### What you have to do
The exercise asks you to copy every line below in which "will" appears.
****
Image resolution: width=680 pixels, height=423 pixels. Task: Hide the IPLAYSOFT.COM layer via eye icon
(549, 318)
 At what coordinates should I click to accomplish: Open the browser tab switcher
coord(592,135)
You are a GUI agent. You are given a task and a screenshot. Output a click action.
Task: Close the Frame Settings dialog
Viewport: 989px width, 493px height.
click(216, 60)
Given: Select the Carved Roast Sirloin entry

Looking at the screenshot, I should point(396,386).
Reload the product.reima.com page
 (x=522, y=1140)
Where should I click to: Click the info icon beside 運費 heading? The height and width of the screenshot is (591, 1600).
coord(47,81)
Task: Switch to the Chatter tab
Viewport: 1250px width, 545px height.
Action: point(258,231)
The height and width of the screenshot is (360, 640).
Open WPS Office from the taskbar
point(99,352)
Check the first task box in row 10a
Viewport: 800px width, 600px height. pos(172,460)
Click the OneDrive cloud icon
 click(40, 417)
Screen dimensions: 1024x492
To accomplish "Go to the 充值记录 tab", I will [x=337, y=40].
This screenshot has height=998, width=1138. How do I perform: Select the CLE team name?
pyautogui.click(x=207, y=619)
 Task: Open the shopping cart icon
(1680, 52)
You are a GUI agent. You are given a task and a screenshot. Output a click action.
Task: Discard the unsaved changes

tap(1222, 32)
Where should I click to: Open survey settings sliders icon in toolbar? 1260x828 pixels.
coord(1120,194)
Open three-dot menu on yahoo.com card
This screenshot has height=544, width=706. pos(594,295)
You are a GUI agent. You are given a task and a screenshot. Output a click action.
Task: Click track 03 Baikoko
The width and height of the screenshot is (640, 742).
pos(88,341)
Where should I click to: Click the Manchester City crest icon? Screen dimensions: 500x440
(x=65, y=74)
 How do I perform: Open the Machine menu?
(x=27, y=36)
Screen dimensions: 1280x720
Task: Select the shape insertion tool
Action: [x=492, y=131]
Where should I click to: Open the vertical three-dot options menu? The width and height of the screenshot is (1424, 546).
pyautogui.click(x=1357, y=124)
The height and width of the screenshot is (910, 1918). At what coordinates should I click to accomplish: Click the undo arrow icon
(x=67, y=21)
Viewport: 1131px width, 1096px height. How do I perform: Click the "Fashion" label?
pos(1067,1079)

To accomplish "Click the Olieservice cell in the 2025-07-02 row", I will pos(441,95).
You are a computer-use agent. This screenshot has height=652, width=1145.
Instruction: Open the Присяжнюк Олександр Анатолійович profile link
****
### Problem solution
To accomplish "Go to the 充值记录 tab", I will [x=337, y=40].
To accomplish "Click the Olieservice cell in the 2025-07-02 row", I will pos(441,95).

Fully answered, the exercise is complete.